Lethal Injection Room, San Quentin, CA

Lethal Injection Room, San Quentin, CA

When supplies of sodium thiopental dried up earlier this year, states turned to other drugs to carry out executions by lethal injection.  The anti-seizure drug pentobarbital, marketed as Nembutal, is one such drug.  An estimated two-thirds of the thirty-four states with the death penalty have switched or considered switching to Nembutal; states that have made the switch include Georgia, Ohio, Oklahoma, South Carolina, and Texas.  As of earlier this month, Nembutal had been used in eighteen executions this year.

Like sodium thiopental, Nembutal is an off-patent drug that serves a relatively small market.  The sole company licensed to manufacture Nembutal in the United States, the Danish firm Lundbeck Inc., has been the target of a public relations and investment campaign by human rights activists calling for the end to the use of the drug in executions.  Lundbeck has never sold Nembutal directly to prisons, however, and initially the company said that there was nothing it could do to control the drug’s re-sale.  As a spokesperson explained:

We can’t withdraw the product because it is used for treating severe epilepsy and sometimes it’s the only treatment option.  All we can do is write to the prisons urging them to stop misusing using our product which was designed to help sick people.  It’s a really unfortunate situation.
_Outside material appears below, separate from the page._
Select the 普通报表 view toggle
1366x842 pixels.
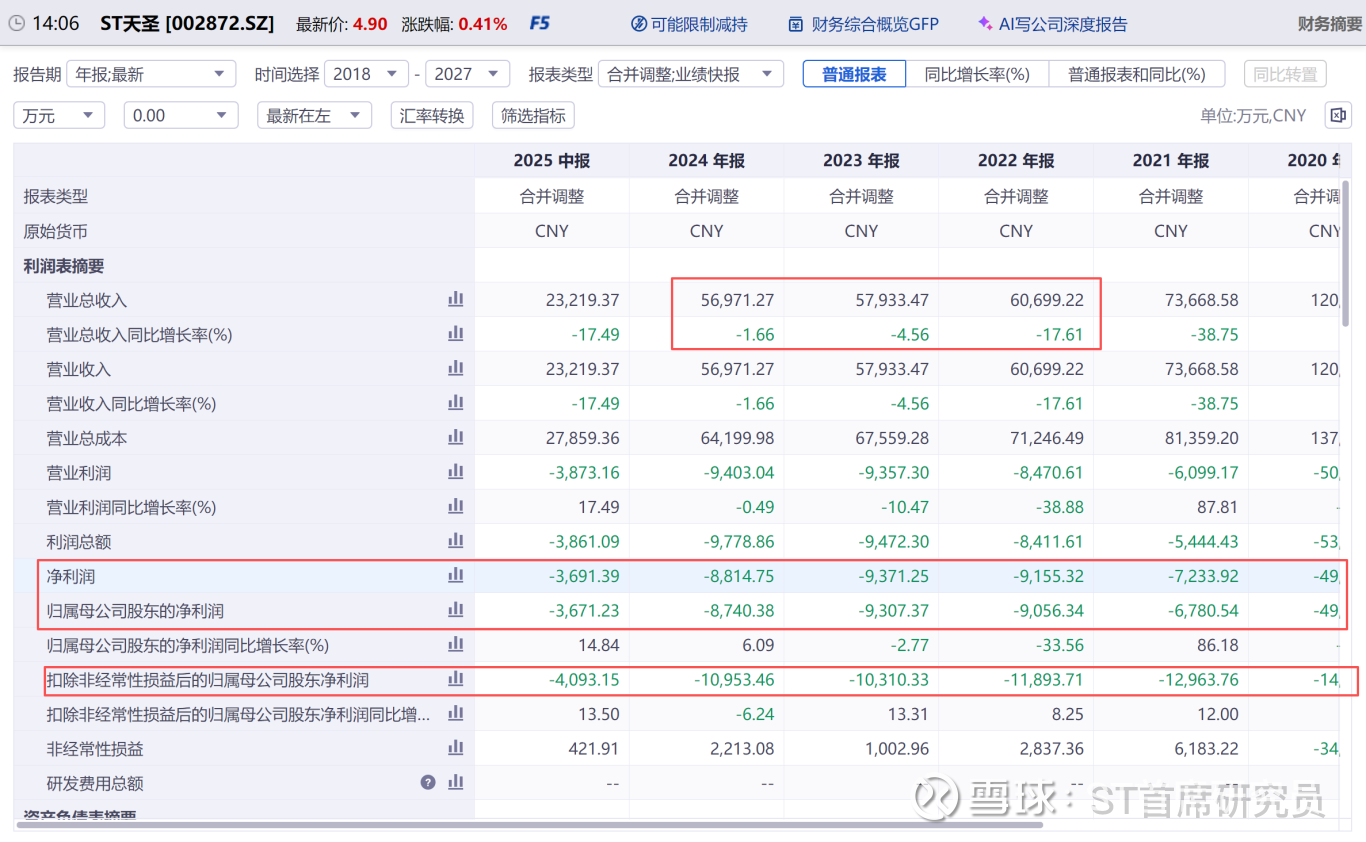point(854,74)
Earlier this month, Lundbeck announced that it had determined that there were steps it could take beyond letter writing.  The company considered ceasing production of the drug altogether–it represents less than one percent of the company’s sales and is, in the company’s words, “economically insignificant”–but decided against doing so in light of survey evidence that the fifty million doses of the drug it sells in the United States each year are important for treating epilepsy that is severe and refractory (that is, unresponsive to other drugs).
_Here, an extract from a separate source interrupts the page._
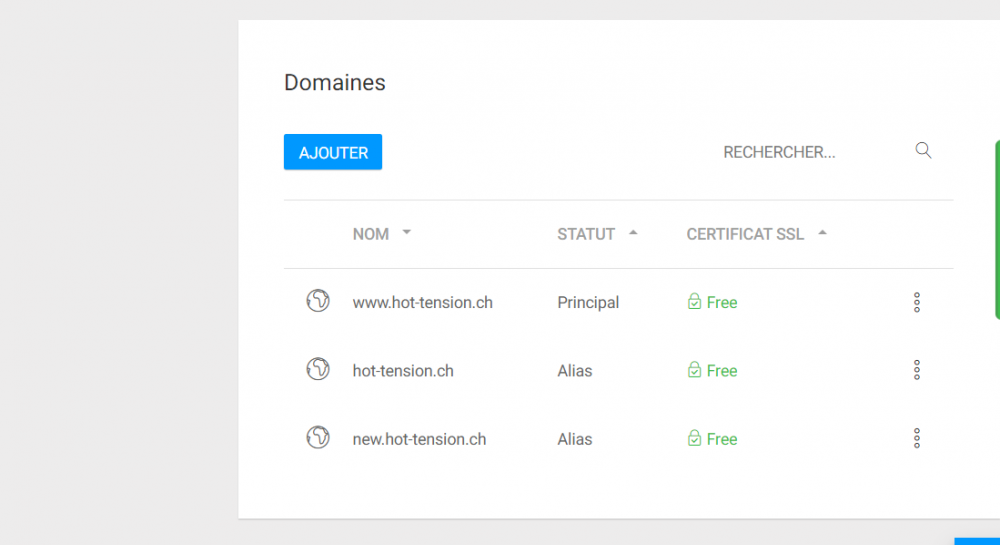Open three-dot menu for www.hot-tension.ch

pyautogui.click(x=916, y=302)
Lundbeck decided instead to distribute Nembutal through Cardinal Health’s Specialty Pharmaceutical Services on a “drop-ship” basis, directly to hospitals.  Less than ten percent of drugs are distributed directly to end-user customers in this way, typically “cancer treatments that are expensive, difficult to make, or not in high demand.”  Lundbeck will review each Nembutal order and deny those from “from prisons in states currently active in carrying out death penalty sentences.”  Every purchaser will be required to represent in writing “that the purchase of [Nembutal] is for its own use and that it will not redistribute any purchased product without the express written authorization of Lundbeck.”  Lundbeck’s CEO has warned that the company will take unspecified “legal action” against any purchaser who violates these terms.
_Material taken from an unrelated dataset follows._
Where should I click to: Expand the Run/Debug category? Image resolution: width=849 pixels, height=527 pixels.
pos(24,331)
Lundbeck’s decision to use a drop-ship program and purchaser agreements to take responsibility for the off-label uses to which its product is put once it leaves the company’s control raises the question whether other companies could or should be asked to do the same.  In some cases, issues of scale will foreclose such an approach.  In other cases, a company and/or regulators may have concerns about inappropriate or dangerous off-label use but not be able to link it to an easily identified class of would-be purchasers like “prisons in states currently active in carrying out death penalty sentences.”  (Note that even in Lundbeck’s case the agreements are overbroad to the extent that they deny access to Nembutal to prisoners in death penalty states who need the drug to treat severe, refractory epilepsy.)  In still other cases, however, taking control of distribution will be a feasible, and powerful, compliance tool.  The Risk Evaluation and Mitigation Strategy (REMS) for Lazanda (fentanyl) Nasal Spray, recently posted to the Food and Drug Administration website, which provides that would-be distributors enroll in the REMS program and agree to limit their distribution to specially-certified pharmacies which are also enrolled in the program, is just one example.